Figure 2. Left: Convolvotron card set. Right: Polhemus 
Isotrak head tracking hardware, including transmitter 
and receiver 

The novelty of the Convolvotron was that it represented 
one of the first large-scale digital convolution engines 
that could be updated quickly enough for interactive 
audio. It could dynamically spatialize up to four input 
sources at a 50 kHz sample rate using head-related 
transfer function (HRTF) FIR filtering. The HRTFs 
mapped 24 azimuth positions (every 15 degrees) on six 
elevation rings spaced by 18 degrees. Interpolated 
values were calculated and updated regularly based on 
positional data from either the head tracking hardware 
or via software interface. The number of coefficients 
used to represent left and right HRTFs reduced from 
512 coefficients to 128 coefficients proportionally as the 
number of inputs increased. Hardware limitations 
motivated initial research into HRTF “simplification”, 
whereby fewer coefficients could be used to represent 
the HRTF or provide sufficient localization cues [5]. 
Simultaneously with development of the Convolvotron, 
Wenzel formed the Spatial Auditory Display Laboratory 
at NASA Ames Research Center for the purpose of 
evaluating localization of “virtual acoustic stimuli” [6]. 
Between about 1986 and 1992, a collaborative research 
agreement was established with Frederic Wightman of 
the University of Wisconsin-Madison to provide head- 
related transfer functions and conduct collaborative 
psychoacoustic research related to the project. The 
laboratory also partially funded Dr. Wightman’ s two 


seminal works on measurement and localization of 
HRTF-based stimuli [7,8]. 

This work and subsequent activity led to several 
important publications including an evaluation of the 
localization ability when “listening through another 
person’s ears” [9]. Possible degradation of localization 
performance with “non-individualized HRTFs” has 
always been considered an important consideration for 
human interface design. 

The emphasis on psychoacoustic research was in part 
motivated by the desire to have performance-based 
metrics that could be incorporated into virtual 
environment interfaces. Stephen Ellis and Bernard 
Adelstein pursued quantitative measurements of human 
performance as a function of system fidelity [10, 11]. 
The Spatial Auditory Display Laboratory was part of the 
Aerospace Human Factors Division, at the time one of 
the largest human factors research facilities in the world 
with emphases in both the space and aeronautic 
missions of NASA. The Spatial Auditory Display 
Laboratory still operates but has expanded its role to 
include research into multimodal perception, 
communications engineering, HRTF measurement, 
virtual acoustic software development, speech 
intelligibility testing and rapid prototyping of advanced 
acoustic interfaces. It is currently part of the Human 
Systems Integration Division, which “...advances 
human-centered design and operations of complex 
aerospace systems through analysis, experimentation, 
and modeling of human performance and human- 
automation interaction to make dramatic improvements 
in safety, efficiency, and mission success” [12]. 

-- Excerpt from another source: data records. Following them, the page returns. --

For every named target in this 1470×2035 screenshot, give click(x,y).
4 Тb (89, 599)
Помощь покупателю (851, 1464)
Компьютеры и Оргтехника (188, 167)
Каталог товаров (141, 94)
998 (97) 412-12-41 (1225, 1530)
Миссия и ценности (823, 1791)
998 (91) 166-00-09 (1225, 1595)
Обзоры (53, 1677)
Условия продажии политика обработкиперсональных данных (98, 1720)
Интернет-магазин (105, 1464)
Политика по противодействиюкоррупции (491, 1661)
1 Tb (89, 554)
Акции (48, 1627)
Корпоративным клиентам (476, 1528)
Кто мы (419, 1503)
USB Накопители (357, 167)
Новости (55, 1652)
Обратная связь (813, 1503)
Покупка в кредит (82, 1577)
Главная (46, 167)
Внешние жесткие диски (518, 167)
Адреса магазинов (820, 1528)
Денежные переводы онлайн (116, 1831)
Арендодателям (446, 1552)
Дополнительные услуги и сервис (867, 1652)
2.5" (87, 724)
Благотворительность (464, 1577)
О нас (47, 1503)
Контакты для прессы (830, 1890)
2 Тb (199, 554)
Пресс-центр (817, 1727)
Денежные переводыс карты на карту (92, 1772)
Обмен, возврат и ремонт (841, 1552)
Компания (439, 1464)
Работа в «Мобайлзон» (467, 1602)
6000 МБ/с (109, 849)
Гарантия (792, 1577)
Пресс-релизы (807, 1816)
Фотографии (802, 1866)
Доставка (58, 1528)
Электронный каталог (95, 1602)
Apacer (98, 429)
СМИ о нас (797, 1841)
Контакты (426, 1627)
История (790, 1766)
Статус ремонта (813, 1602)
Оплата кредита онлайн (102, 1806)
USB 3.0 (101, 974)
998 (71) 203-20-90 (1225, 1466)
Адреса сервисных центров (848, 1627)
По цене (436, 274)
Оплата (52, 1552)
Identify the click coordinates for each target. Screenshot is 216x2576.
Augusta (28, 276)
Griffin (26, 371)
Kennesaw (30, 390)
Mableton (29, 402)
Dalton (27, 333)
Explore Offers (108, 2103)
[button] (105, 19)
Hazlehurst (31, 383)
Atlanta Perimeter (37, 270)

1 IMPROVED INTELLIGIBILITY FOR 
MULTIPLE SPEECH STREAMS 

As early as 1989, the concept of using HRTF processing 
specifically for speech communications was addressed 
at NASA [13]. As well-understood from the ‘cocktail 
party effect’ described by Cherry, the ability to conduct 
a single conversation within a context of multiple 
streams of speech is greatly enhanced with binaural 
compared to single-ear (monotic) listening [14]. Most 
communications workstations (e.g., aeronautics, 
emergency) are designed with a single earpiece or two 
channel monaural signal (diotic) for listening to 
multiple communication channels. At NASA, launch 
personnel at Kennedy Space Center are required to 
listen up to seven different communication channels at 
once over a single earpiece. The “exposed” ear is 
exposed to background noise, face-to-face conversation 
and/or telephone communication. Effectively, the 
binaural advantage used in everyday listening is lost. 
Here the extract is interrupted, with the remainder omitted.